→ Short task:
Give the lines that start with the one containing "Where should I click to: Uncheck" and run through the one containing "Looking at the screenshot, I should [88, 39]." as a JSON list of strings, one string per line, with blank lines left out.

+--

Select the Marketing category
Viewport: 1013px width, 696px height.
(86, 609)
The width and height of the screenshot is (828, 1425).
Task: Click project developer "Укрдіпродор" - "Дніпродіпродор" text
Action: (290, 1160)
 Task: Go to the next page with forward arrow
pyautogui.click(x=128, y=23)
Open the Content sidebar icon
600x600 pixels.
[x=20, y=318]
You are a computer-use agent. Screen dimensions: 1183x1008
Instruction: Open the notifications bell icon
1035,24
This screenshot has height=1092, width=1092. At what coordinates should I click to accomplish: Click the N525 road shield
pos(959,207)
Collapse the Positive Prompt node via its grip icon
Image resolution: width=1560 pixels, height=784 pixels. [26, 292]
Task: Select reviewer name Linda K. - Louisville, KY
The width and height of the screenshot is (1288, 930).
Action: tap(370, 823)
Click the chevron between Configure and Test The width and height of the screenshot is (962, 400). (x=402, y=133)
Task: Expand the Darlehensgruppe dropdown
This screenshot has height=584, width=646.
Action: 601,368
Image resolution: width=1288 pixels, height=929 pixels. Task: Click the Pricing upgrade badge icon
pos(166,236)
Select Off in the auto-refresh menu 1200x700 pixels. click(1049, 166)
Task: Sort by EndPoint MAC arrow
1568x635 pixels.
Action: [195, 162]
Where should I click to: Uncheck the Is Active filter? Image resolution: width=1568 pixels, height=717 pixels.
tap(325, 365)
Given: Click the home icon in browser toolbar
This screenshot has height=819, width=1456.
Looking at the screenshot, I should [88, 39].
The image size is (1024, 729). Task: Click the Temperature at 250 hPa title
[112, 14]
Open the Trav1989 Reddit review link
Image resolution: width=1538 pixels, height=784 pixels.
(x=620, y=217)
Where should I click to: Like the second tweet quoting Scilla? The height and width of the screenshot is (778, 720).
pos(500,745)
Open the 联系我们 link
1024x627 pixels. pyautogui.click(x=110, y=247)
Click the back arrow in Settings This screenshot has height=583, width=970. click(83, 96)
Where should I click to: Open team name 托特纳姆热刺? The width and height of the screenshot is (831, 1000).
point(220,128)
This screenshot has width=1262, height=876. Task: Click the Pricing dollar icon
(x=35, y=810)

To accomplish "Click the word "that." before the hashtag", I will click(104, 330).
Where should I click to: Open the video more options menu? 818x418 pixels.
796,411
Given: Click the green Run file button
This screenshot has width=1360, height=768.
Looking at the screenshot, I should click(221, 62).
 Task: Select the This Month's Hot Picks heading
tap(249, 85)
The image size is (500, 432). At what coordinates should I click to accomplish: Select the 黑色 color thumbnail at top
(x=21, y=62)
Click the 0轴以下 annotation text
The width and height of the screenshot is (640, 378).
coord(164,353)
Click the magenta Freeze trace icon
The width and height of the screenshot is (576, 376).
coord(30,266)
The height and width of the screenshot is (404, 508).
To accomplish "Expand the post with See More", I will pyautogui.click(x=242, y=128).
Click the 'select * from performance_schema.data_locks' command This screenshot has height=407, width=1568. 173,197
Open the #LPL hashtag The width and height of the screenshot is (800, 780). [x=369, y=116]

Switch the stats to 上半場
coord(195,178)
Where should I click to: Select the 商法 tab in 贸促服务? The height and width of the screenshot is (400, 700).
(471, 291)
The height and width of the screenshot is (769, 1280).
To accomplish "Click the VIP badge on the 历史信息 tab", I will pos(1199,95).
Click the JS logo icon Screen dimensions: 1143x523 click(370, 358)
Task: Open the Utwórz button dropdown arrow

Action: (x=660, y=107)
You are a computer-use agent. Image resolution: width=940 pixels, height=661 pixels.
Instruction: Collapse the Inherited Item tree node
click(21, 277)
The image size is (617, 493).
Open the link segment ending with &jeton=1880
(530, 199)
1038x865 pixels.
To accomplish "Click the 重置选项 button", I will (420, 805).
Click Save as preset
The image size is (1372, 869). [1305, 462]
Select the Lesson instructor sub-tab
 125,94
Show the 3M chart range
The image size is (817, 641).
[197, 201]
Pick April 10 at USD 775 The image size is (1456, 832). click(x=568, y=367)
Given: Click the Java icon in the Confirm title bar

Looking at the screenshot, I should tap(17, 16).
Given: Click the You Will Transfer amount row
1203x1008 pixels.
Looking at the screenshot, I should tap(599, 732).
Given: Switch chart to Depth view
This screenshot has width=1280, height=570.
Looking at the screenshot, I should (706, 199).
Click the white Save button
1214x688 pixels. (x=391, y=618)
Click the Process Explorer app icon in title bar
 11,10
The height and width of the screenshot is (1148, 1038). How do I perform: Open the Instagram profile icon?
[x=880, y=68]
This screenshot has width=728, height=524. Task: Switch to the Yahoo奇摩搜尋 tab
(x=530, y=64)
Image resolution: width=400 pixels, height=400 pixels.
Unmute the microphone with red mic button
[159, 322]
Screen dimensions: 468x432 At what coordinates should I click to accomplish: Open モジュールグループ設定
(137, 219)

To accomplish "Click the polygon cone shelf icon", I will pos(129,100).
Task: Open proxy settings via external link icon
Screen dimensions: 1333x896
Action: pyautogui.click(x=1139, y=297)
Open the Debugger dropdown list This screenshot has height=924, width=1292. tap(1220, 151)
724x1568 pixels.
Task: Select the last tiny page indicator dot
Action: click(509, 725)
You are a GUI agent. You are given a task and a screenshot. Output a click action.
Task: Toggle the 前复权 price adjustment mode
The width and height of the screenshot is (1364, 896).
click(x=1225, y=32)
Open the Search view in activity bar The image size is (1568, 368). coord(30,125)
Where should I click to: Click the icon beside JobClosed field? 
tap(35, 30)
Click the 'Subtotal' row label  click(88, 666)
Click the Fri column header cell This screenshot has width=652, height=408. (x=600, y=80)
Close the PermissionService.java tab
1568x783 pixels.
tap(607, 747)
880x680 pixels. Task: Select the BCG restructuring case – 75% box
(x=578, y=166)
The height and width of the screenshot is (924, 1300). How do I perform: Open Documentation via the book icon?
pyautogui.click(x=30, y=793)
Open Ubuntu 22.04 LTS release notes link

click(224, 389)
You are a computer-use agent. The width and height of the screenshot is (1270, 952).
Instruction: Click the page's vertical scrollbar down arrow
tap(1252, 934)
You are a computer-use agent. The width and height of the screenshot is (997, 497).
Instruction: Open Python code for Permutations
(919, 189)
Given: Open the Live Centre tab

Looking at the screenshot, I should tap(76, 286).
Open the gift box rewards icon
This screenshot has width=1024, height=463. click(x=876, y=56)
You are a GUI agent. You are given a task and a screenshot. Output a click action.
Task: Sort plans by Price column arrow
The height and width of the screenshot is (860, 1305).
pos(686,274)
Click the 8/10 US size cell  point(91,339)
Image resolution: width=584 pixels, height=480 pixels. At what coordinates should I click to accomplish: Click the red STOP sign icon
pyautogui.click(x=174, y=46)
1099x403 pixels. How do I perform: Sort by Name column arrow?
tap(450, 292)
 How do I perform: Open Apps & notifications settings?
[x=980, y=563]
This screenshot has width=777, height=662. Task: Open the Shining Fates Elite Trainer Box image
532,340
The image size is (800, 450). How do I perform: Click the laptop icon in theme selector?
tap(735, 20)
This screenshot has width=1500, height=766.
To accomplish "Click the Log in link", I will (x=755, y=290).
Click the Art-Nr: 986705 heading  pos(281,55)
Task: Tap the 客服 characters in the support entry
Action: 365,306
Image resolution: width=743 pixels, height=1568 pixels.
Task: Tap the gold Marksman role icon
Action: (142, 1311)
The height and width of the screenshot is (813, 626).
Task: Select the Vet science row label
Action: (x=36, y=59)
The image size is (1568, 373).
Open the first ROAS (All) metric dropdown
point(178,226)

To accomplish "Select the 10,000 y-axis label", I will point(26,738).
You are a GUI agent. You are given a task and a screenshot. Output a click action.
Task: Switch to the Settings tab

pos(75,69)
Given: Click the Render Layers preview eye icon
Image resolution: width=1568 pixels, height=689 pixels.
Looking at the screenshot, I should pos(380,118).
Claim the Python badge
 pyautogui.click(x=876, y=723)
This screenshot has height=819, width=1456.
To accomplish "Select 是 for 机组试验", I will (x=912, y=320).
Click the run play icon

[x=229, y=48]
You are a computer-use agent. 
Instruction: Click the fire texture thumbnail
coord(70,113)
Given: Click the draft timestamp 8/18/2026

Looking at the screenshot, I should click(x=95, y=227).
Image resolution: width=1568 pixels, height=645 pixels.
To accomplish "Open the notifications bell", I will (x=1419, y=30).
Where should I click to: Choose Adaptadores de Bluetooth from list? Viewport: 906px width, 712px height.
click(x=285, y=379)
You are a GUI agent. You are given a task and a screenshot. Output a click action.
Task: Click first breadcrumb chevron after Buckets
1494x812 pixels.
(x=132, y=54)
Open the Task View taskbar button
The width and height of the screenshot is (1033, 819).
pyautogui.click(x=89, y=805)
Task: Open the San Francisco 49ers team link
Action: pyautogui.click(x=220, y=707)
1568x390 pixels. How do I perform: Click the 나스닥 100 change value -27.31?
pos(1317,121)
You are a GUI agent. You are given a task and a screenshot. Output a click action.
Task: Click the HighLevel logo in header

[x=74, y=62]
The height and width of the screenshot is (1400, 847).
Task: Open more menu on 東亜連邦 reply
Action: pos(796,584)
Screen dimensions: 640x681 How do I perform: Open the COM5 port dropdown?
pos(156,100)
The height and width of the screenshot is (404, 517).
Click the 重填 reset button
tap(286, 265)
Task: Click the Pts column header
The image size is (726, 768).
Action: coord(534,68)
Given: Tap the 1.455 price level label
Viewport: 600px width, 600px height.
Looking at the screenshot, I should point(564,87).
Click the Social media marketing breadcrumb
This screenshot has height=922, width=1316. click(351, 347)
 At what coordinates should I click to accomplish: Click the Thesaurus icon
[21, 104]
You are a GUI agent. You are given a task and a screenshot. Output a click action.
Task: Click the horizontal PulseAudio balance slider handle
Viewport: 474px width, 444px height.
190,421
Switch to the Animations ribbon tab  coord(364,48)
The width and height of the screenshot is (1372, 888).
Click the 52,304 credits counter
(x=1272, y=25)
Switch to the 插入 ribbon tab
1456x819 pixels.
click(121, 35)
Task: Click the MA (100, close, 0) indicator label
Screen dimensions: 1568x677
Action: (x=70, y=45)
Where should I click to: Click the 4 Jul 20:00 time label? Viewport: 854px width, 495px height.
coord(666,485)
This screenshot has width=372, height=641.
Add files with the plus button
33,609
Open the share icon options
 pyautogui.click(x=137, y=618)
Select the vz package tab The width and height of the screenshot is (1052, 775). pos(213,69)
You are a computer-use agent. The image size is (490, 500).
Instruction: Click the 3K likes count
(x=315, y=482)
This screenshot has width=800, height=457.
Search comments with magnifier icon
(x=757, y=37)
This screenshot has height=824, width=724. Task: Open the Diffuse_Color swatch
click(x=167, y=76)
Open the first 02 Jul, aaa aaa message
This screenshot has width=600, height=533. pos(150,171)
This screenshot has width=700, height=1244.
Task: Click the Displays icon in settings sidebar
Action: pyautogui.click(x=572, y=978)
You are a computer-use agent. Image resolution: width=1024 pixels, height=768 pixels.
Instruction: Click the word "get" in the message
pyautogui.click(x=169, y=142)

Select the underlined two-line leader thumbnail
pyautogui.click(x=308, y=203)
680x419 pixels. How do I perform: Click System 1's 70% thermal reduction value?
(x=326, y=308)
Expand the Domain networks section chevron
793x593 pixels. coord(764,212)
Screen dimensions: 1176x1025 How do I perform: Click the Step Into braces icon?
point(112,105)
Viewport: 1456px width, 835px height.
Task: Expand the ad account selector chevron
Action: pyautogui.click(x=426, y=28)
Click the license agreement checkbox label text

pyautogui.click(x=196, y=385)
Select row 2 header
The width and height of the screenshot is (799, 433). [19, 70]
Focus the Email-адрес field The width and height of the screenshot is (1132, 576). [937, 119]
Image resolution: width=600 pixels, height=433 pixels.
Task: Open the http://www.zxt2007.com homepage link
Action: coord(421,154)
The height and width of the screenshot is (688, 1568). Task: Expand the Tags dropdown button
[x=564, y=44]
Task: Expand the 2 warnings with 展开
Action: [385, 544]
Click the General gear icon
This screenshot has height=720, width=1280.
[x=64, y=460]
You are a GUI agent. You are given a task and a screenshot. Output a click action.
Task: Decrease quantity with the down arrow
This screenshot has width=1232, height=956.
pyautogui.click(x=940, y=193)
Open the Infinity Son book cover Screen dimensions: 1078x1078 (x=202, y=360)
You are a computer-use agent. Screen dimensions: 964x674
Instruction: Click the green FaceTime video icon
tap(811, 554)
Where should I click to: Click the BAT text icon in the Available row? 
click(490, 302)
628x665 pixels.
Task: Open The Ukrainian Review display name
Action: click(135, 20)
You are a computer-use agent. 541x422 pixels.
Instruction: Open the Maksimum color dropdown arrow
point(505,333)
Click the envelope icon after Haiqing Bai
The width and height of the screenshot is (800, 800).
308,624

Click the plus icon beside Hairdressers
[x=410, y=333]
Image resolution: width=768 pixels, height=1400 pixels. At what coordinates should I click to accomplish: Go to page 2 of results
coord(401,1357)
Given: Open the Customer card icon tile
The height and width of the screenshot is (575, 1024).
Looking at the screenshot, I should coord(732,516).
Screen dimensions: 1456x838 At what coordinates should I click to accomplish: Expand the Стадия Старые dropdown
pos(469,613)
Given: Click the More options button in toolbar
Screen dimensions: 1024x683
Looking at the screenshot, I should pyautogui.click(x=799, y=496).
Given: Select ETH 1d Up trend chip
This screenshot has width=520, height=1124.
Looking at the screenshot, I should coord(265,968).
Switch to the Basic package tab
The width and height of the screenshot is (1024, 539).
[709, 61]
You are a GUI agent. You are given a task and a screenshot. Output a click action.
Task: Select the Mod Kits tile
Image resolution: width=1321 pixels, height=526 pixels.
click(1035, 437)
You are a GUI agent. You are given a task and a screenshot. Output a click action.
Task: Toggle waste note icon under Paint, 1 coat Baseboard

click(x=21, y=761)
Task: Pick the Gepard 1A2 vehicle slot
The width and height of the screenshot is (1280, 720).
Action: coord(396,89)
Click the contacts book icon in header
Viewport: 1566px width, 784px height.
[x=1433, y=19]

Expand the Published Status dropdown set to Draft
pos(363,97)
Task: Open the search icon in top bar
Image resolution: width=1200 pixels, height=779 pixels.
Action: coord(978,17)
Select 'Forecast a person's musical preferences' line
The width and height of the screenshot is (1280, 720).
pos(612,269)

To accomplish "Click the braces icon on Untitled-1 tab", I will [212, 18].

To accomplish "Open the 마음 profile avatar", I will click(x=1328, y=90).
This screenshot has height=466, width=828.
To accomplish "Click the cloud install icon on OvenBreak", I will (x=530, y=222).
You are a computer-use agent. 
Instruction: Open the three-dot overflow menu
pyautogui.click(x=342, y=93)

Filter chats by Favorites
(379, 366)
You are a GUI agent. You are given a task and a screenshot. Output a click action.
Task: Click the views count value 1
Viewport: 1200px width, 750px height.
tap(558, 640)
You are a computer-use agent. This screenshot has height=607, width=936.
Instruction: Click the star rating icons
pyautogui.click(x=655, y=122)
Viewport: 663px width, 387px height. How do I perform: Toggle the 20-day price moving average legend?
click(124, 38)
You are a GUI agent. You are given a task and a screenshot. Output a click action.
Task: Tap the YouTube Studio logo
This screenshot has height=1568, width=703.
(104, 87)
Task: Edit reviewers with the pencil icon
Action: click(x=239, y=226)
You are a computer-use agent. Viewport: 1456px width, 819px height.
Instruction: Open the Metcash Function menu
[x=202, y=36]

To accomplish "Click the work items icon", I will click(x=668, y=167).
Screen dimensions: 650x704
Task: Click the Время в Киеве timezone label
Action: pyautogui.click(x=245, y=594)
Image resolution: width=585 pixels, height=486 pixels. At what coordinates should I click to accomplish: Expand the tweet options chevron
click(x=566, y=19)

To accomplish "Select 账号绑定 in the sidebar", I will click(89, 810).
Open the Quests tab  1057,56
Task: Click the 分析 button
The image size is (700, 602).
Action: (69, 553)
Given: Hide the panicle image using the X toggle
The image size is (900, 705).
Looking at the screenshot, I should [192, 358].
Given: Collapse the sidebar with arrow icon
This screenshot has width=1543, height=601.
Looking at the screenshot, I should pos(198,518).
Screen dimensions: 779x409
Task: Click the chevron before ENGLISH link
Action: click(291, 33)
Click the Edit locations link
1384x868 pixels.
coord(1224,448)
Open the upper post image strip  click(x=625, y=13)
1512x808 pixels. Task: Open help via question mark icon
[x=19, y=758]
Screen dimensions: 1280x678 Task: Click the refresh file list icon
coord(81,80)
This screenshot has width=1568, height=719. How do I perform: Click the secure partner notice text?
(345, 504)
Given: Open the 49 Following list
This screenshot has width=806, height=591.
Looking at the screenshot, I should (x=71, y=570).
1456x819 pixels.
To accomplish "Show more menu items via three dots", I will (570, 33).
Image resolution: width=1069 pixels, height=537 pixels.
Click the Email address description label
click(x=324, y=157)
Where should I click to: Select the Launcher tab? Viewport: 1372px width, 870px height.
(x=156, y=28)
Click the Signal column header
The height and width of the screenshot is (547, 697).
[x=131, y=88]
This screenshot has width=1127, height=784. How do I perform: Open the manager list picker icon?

+--

→ The response:
[
  "Where should I click to: Uncheck the Is Active filter? Image resolution: width=1568 pixels, height=717 pixels.",
  "tap(325, 365)",
  "Given: Click the home icon in browser toolbar",
  "This screenshot has height=819, width=1456.",
  "Looking at the screenshot, I should [88, 39]."
]